L’Accord États-Unis-Mexique-Canada (AEUMC), successeur de l’ALÉNA, est aujourd’hui sous une pression inédite depuis son entrée en vigueur. Une révision obligatoire, prévue pour le 1er juillet, doit décider de son extension pour 16 ans. Pourtant, au lieu d’un simple exercice technique, les relations entre les trois partenaires se dégradent rapidement, avec un risque réel d’effondrement de l’accord.

Un système économique en danger

L’AEUMC a permis de structurer les chaînes d’approvisionnement nord-américaines, rendant les voitures plus abordables, le pétrole brut accessible aux raffineries du Midwest et le gaz naturel disponible sur la côte Ouest. Son affaiblissement aurait des conséquences économiques majeures, alors que les entreprises ont investi des décennies dans ces réseaux intégrés.

Une grande partie du commerce américain reste protégée grâce à l’AEUMC, limitant l’impact des tensions commerciales. Pourtant, les désaccords actuels entre Washington et Ottawa pourraient tout remettre en cause.
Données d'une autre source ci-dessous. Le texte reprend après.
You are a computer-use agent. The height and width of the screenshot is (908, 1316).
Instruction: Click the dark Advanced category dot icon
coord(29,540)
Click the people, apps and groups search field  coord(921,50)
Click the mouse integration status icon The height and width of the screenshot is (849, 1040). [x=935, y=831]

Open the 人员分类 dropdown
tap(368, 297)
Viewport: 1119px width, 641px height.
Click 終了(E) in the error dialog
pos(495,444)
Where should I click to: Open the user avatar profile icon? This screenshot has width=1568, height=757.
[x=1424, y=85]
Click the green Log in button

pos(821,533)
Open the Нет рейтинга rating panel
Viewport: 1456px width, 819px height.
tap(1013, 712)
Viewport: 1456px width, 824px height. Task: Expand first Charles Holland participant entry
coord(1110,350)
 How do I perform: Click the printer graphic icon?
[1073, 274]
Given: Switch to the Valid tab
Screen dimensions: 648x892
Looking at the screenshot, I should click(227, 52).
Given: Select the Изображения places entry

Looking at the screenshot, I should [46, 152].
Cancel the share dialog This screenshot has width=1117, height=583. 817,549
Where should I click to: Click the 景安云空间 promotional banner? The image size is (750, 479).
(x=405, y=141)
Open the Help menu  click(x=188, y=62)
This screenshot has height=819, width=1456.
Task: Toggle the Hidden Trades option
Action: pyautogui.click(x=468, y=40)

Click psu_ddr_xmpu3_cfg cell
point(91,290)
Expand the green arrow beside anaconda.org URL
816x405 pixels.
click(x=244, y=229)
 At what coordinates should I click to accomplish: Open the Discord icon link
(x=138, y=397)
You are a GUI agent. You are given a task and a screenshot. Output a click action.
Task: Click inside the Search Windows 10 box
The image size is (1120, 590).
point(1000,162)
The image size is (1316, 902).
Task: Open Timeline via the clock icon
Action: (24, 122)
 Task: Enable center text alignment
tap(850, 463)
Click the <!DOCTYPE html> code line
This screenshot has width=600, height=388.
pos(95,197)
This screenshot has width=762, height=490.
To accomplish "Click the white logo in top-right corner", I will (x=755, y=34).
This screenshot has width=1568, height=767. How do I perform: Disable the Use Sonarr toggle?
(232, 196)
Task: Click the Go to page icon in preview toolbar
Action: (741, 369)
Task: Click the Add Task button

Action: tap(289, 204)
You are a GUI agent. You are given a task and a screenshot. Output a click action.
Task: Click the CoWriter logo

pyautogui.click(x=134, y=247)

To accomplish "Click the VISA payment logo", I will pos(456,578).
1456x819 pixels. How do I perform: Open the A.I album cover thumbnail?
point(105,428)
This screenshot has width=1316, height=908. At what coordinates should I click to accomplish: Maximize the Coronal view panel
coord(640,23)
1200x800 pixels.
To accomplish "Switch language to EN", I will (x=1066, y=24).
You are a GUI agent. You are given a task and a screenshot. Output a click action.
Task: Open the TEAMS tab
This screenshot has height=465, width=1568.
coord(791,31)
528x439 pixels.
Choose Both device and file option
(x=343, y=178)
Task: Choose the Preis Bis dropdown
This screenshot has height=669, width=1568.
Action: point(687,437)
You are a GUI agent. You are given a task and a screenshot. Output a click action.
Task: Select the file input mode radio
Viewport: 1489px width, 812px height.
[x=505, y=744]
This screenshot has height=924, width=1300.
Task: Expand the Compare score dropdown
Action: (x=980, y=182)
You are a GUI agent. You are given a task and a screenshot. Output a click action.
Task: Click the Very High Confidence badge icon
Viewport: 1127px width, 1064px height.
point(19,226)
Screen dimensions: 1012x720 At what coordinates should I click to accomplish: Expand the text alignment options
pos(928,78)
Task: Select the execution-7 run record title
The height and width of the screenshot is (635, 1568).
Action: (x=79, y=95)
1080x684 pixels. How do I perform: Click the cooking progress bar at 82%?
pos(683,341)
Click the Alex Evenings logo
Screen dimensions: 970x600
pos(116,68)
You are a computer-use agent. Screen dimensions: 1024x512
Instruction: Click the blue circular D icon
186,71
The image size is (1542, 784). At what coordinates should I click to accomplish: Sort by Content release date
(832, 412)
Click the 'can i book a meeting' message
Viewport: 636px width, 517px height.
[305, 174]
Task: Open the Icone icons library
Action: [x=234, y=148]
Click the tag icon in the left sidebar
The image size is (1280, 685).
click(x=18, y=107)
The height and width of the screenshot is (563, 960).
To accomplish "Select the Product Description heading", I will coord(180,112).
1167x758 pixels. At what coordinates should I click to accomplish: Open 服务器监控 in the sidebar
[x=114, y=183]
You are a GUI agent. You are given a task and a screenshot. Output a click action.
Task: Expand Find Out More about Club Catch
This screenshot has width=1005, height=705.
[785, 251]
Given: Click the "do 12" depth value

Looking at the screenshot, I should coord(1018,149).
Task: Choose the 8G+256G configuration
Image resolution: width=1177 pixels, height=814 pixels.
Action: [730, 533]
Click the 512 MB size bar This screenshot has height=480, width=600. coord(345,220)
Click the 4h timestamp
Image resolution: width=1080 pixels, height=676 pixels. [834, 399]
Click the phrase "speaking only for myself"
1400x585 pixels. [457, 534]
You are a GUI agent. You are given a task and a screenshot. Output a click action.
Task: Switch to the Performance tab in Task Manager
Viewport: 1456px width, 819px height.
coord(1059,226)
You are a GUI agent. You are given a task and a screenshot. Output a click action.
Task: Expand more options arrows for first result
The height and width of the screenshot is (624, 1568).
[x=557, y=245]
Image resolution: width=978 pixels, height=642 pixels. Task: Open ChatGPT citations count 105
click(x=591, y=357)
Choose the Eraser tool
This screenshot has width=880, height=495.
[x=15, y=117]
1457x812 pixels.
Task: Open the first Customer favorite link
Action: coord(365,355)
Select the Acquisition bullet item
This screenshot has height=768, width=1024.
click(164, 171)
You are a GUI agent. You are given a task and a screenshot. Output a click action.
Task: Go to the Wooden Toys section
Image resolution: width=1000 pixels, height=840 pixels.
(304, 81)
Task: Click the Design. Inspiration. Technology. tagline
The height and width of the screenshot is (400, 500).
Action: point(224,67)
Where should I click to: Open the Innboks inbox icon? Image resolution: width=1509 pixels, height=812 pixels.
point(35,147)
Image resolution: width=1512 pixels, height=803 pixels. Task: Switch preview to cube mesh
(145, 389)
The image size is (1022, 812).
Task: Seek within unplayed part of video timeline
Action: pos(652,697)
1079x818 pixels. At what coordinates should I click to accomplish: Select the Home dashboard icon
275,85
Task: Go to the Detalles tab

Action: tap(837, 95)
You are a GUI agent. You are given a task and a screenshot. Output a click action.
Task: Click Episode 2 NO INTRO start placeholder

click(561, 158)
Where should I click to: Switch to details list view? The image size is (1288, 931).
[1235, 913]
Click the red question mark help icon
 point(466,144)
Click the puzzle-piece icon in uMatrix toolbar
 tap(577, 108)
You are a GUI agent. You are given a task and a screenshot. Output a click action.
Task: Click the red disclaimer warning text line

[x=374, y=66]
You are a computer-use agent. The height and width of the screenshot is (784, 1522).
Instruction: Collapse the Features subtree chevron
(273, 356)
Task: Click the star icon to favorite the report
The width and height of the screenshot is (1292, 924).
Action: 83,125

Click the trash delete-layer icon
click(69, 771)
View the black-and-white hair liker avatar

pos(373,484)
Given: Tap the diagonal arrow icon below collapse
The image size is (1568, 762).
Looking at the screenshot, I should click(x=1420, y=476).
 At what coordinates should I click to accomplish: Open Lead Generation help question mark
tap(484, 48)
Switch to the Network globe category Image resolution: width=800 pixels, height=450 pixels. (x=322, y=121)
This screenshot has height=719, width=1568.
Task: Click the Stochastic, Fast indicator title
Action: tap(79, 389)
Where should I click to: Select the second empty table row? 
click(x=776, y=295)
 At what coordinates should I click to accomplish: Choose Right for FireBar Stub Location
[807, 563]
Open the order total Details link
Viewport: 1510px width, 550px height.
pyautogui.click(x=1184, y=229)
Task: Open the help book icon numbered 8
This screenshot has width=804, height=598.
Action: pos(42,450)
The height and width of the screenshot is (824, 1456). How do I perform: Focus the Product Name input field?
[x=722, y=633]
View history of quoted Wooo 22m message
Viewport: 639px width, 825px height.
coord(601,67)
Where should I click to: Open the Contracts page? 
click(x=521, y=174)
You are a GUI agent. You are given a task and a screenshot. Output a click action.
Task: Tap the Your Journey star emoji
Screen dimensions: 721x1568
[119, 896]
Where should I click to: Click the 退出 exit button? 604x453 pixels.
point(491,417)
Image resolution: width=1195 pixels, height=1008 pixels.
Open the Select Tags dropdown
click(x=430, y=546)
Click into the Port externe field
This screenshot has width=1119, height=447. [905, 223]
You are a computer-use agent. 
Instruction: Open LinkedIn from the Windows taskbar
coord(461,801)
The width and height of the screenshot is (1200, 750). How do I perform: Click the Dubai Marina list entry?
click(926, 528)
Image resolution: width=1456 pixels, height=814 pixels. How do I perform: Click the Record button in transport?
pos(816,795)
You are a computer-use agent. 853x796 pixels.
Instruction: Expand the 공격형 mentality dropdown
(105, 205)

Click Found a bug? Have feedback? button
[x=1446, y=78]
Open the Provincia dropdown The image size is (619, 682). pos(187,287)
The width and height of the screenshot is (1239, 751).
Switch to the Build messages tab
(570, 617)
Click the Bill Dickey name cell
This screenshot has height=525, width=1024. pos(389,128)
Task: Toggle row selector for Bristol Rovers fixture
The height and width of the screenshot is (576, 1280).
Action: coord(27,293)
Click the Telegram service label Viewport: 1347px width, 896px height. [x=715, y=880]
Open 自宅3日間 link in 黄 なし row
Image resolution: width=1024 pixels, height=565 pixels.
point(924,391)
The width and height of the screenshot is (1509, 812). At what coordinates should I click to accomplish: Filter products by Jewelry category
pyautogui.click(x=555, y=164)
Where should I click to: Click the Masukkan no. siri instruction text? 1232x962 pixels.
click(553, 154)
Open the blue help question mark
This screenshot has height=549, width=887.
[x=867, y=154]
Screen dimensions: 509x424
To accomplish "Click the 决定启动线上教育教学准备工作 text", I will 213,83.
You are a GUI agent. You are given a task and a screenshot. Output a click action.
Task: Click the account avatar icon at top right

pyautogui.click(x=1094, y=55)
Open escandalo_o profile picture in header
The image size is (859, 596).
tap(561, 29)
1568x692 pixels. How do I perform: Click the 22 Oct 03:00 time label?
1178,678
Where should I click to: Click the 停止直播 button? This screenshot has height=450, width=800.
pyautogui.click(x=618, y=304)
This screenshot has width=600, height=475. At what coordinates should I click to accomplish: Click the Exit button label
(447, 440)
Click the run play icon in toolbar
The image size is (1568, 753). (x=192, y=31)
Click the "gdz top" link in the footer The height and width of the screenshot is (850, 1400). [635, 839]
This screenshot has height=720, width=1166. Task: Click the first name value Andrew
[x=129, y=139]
Les tensions au cœur des débats

Le principal point de friction concerne l’influence de la Chine. Les États-Unis cherchent à empêcher Pékin d’utiliser le Mexique ou le Canada comme porte d’entrée vers le marché nord-américain. Cette position irrite particulièrement Ottawa, qui a récemment conclu un accord commercial partiel avec la Chine.

À cela s’ajoutent d’autres sujets de discorde, comme l’interdiction par plusieurs provinces canadiennes d’importer des vins et spiritueux américains, en représailles aux tarifs douaniers imposés par l’administration Trump.

Les déclarations qui enveniment la situation

« Deux pays ont riposté économiquement contre les États-Unis ces douze derniers mois : la Chine et le Canada. »

Jamieson Greer, responsable commercial des États-Unis

Les négociations, actuellement bilatérales, excluent de plus en plus le Canada. Les États-Unis discutent directement avec le Mexique, laissant Ottawa de côté. Cette stratégie soulève des craintes d’un éclatement de l’accord trilatéral en deux traités distincts.

« Nous avons des problèmes avec le Mexique, mais ce pays est prêt à trouver un accord avec nous. »

Rick Switzer, représentant adjoint au Commerce des États-Unis

Switzer a également critiqué la gestion canadienne, évoquant l’absence de « personnes responsables » à la tête du pays, en référence à Mark Carney, ancien gouverneur de la Banque du Canada devenu Premier ministre l’an dernier.

L’héritage de l’AEUMC et son avenir incertain

L’AEUMC, signé en 2020, a conservé l’architecture de l’ALÉNA tout en y apportant des modifications. Il a notamment protégé les États-Unis des mesures protectionnistes en exemptant une grande partie des importations mexicaines et canadiennes des tarifs élevés de l’administration Trump.

Pourtant, son avenir est aujourd’hui compromis. Une analyse récente de Jefferies estime que les chances de renouvellement de l’accord sont de plus en plus minces, surtout si les tensions persistent.

Un enjeu bien plus large

L’AEUMC a permis de créer l’une des économies les plus intégrées au monde. Son effondrement pourrait non seulement perturber les chaînes d’approvisionnement, mais aussi fragiliser les relations commerciales entre les trois pays. La question n’est plus seulement de savoir si l’accord sera renouvelé, mais s’il survivra à un second mandat de l’administration actuelle.